Page MenuHomePhabricator

Wikibase uses multiple different mappings to standardise language codes
Open, Needs TriagePublic

Description

MediaWiki has a mapping for language codes in includes/language/LanguageCode.php. Wikibase has its own mapping in repo/config/Wikibase.default.php.

Some are the same:

CodeMediaWiki and Wikibase
de-formalde-x-formal
es-formales-x-formal
hu-formalhu-x-formal
map-bmsjv-x-bms
nl-informalnl-x-informal
simpleen-simple

Some are different:

CodeMediaWikiWikibase
cbk-zamcbkcbk-x-zam
crhcrh (not changed)crh-Latn
nrmnrffr-x-nrm
roa-taranap-x-tarait-x-tara

The Wikibase mapping is only used for sitelinks in RDF (as far as I can tell).

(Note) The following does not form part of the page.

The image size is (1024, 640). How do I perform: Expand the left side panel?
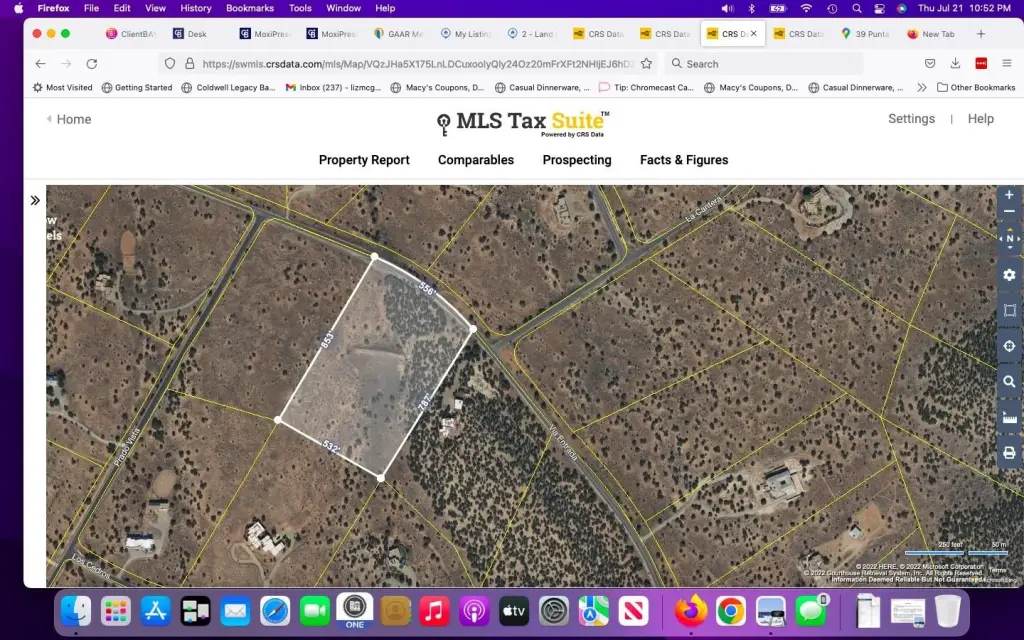tap(35, 200)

Elsewhere in RDF, they are not converted (the ticket for that is T243428). When displaying entities, the HTML lang attributes use the MediaWiki mapping. This results in the same language code being standardised in different ways.

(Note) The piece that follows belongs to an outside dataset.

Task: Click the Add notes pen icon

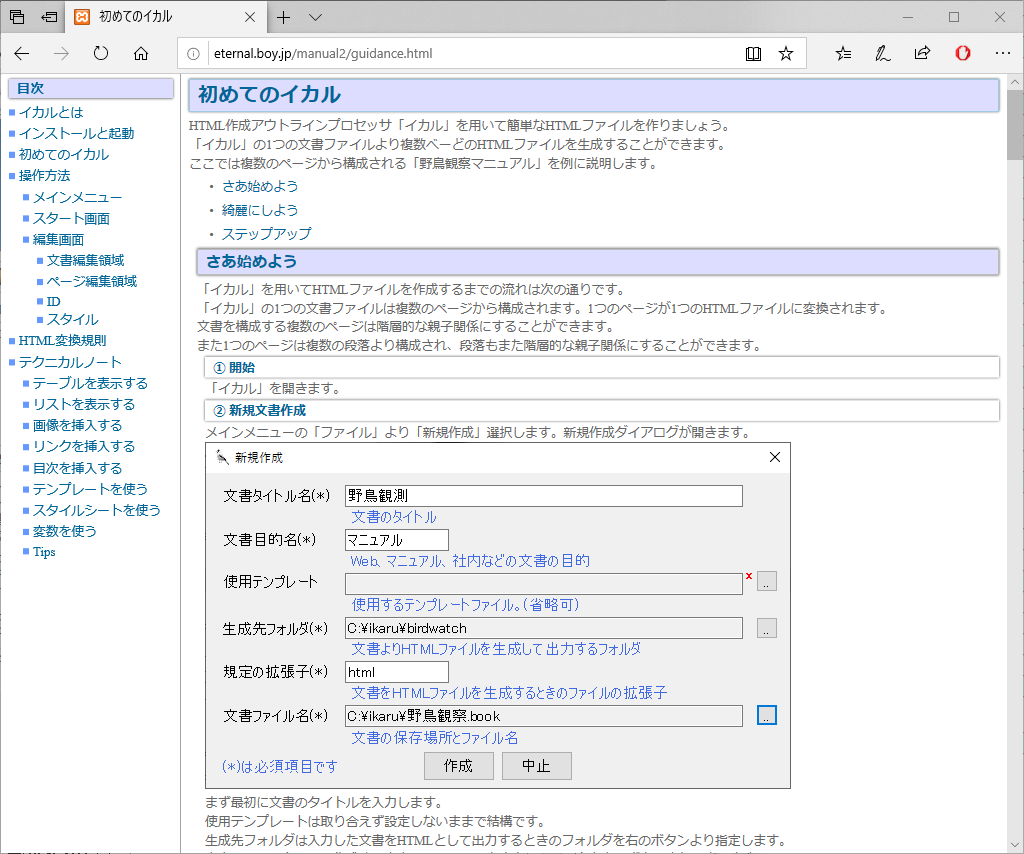Action: click(x=882, y=53)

For example: On https://www.wikidata.org/wiki/Q5296, the roa-tara.wikipedia.org sitelink has lang="nap-x-tara" and hreflang="nap-x-tara" in the HTML and on https://roa-tara.wikipedia.org/ the <html> element has lang="nap-x-tara", whereas the RDF has schema:inLanguage "it-x-tara" and schema:name "Pagene Prengepále"@it-x-tara.

These are describing the same text/page and HTML and RDF both use the same standard for language codes (BCP 47) so the language code should be the same in both places.

The function which uses Wikibase's mapping (in repo/includes/Rdf/RdfVocabulary.php) already uses LanguageCode::bcp47 (which uses MediaWiki's mapping), so perhaps Wikibase doesn't need its own mapping at all. If it needs to be possible to customise the mapping, it would probably make more sense for the MediaWiki list to be customisable.